役に立つオモシロ医学論文

毎日朝食を取らない人は心臓病が多い

(C)日刊ゲンダイ

 毎朝、しっかり朝食を食べることは健康的なイメージがありますが、ギリギリまで寝るために朝食抜きが習慣になっている人もいるはずです。過去には、朝食をしっかり取らない食習慣が肥満や生活習慣病の発症リスク増加につながるという研究報告もありました。とはいえ、こうした食習慣が心臓病や脳卒中の発症リスクを高めるかどうかについては、あまりよく分かっていませんでした。

 そんな中、日本人における朝食の摂取頻度と心臓病や脳卒中発症の関連を検討した観察研究の論文が、米国の心臓病協会が発行する脳卒中専門誌(2016年2月号)に掲載されました。

 この研究では、45~74歳で心臓病のない8万2772人(男性3万8676人)が対象となりました。被験者は、朝食の摂取頻度に応じて「0~2日/週」「3~4日/週」「5~6日/週」「毎日」の4つのグループに分けられています。なお、結果に影響を与えうる「年齢」「性別」「飲酒状況」「喫煙状況」「睡眠時間」などの因子で、統計的に補正を行い解析しています。

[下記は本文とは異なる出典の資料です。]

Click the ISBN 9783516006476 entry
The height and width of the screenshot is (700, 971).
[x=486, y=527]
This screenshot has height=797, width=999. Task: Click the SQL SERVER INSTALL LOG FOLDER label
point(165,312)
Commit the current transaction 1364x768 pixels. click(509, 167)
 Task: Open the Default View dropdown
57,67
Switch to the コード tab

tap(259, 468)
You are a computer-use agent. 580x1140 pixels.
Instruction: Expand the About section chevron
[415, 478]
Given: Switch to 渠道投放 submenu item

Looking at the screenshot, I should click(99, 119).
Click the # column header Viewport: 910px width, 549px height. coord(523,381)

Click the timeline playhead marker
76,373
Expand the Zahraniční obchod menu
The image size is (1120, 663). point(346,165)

 研究の結果、「毎日」朝食を食べる人に比べて、「週に0~2回」の人では心臓病の発症が14%、脳卒中の発症が18%、統計学的にも有意に増加しました。また、脳卒中の中でも特に脳出血では36%のリスク増加が示されています。

 朝食を毎日食べる人はそれなりに健康意識が高く、潜在的に病気を発症しにくい人たちだった可能性はあります。とはいえ、冒頭述べたように朝食を食べない食習慣が、生活習慣病の発症リスクを増加させるという報告はすでにいくつか報告されており、一日の中でバランスよく食事を摂取することが健康の秘訣かもしれません。

青島周一

青島周一

2004年城西大学薬学部卒。保険薬局勤務を経て12年9月より中野病院(栃木県栃木市)に勤務。“薬剤師によるEBM(科学的エビデンスに基づく医療)スタイル診療支援”の確立を目指し、その実践記録を自身のブログ「薬剤師の地域医療日誌」などに書き留めている。